**** Source material ****

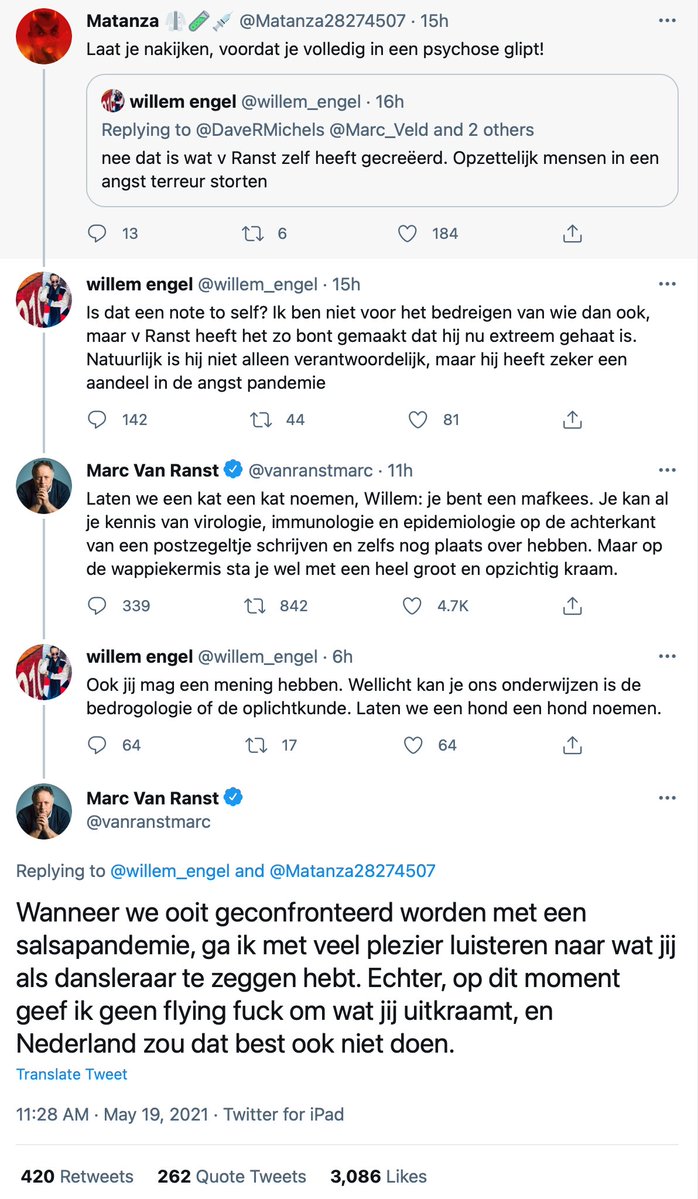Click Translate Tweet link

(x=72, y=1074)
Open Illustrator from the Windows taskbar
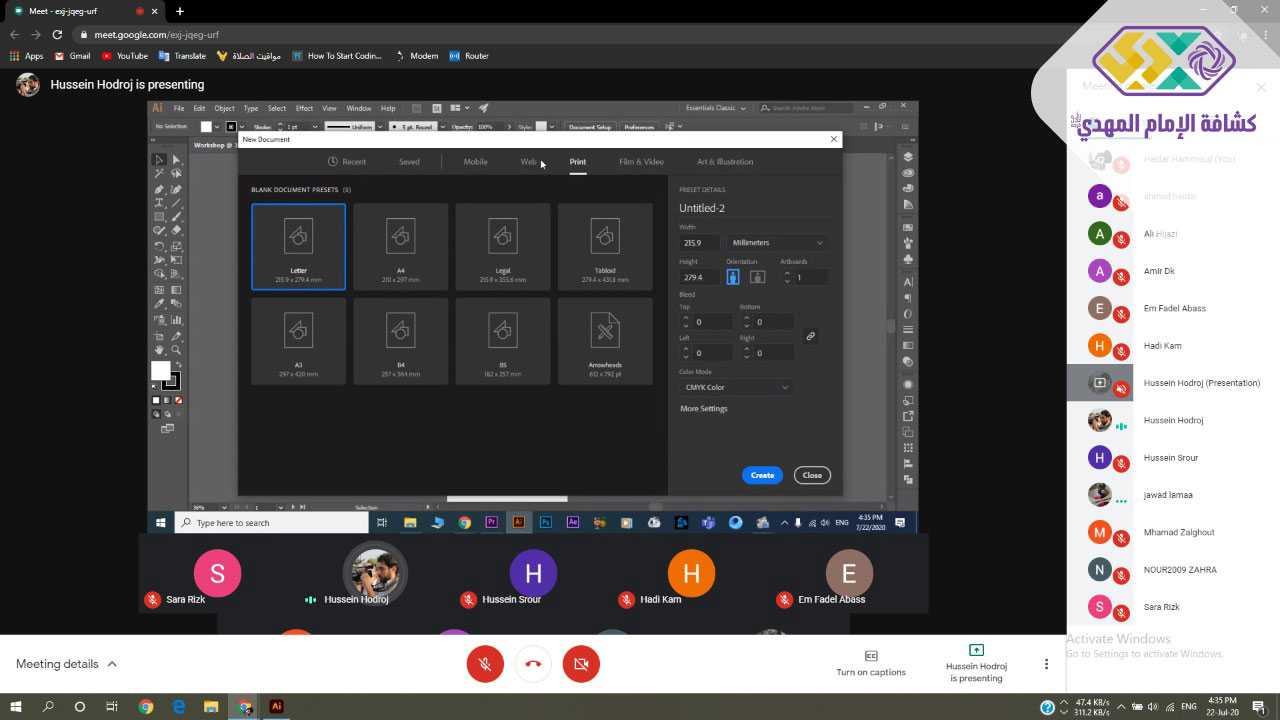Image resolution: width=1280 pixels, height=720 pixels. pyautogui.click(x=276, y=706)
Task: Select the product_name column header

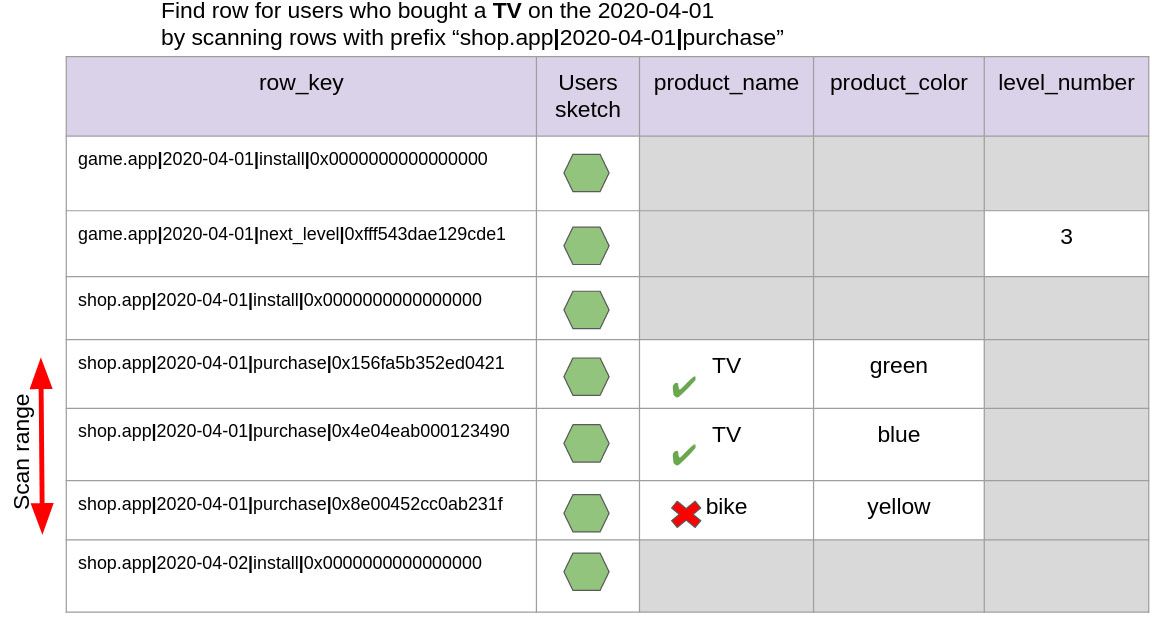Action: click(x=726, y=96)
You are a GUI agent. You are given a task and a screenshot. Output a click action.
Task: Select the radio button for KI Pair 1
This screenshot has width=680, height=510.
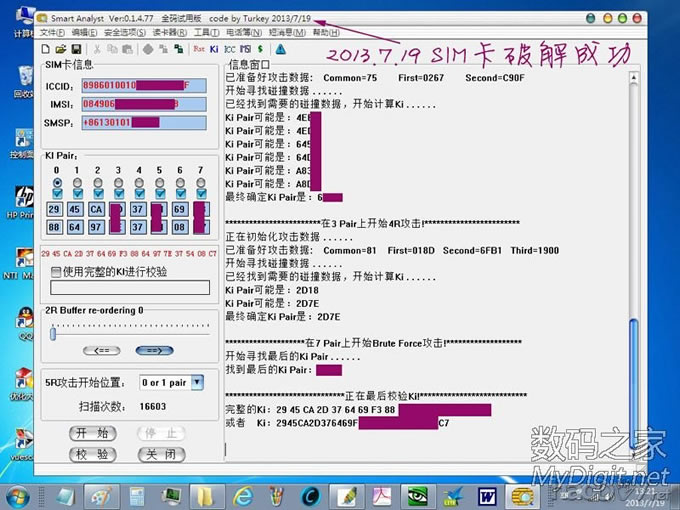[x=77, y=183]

****

-- To do --
Please set down, exactly and with nothing added, the lines from the line with "Task: Select the radio button for KI Pair 1" to the end of the entries above, omitting pictures.

-- Response for this exercise --
Task: Select the radio button for KI Pair 1
This screenshot has width=680, height=510.
[x=77, y=183]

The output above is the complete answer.